INFORMATION Start Marker

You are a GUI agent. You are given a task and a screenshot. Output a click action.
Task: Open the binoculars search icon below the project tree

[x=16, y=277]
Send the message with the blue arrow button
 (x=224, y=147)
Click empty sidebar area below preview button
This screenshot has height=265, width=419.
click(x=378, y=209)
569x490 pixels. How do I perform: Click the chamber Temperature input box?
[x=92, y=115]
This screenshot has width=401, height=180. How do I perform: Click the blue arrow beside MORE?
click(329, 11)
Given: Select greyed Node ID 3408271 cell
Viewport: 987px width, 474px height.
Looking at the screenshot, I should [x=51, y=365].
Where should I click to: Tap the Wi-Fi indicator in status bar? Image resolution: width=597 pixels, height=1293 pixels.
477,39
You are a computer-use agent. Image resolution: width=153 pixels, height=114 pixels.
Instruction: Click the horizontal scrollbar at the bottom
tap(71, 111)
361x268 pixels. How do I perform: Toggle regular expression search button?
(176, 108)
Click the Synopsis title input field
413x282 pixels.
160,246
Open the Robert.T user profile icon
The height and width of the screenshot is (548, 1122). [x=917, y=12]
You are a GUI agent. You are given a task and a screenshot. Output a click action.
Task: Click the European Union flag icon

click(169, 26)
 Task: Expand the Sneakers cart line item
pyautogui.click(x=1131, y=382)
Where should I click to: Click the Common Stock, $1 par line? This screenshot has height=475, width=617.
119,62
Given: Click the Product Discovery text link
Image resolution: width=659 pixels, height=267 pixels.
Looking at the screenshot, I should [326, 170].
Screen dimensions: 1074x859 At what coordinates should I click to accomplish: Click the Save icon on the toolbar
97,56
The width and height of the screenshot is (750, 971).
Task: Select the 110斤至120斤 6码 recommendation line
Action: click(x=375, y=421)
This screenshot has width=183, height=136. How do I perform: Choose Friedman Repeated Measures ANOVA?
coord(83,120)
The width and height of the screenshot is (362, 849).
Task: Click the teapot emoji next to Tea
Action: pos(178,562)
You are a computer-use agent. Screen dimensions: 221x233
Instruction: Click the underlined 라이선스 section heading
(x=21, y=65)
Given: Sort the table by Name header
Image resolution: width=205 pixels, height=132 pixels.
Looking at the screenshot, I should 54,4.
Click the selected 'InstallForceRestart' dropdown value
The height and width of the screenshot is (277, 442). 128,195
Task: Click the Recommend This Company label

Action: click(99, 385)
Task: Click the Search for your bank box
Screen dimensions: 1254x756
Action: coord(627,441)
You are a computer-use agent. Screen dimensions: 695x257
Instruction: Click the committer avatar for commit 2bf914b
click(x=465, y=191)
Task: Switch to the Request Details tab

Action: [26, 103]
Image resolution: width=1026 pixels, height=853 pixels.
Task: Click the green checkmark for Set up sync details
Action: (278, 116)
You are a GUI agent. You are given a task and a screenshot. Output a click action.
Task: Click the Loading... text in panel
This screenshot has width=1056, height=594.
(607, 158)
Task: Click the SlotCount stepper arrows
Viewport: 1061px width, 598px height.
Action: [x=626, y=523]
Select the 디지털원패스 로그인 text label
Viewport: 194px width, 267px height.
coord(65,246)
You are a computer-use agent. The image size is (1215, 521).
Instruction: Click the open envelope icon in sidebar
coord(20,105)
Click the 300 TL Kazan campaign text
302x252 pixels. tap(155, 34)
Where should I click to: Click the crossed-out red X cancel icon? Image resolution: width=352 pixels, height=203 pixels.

INFORMATION End Marker

■ YOUR GOAL: Among the lines of the data above, count those containing the word "computer" and report the total alone.

■ FINISHED EXERCISE: 4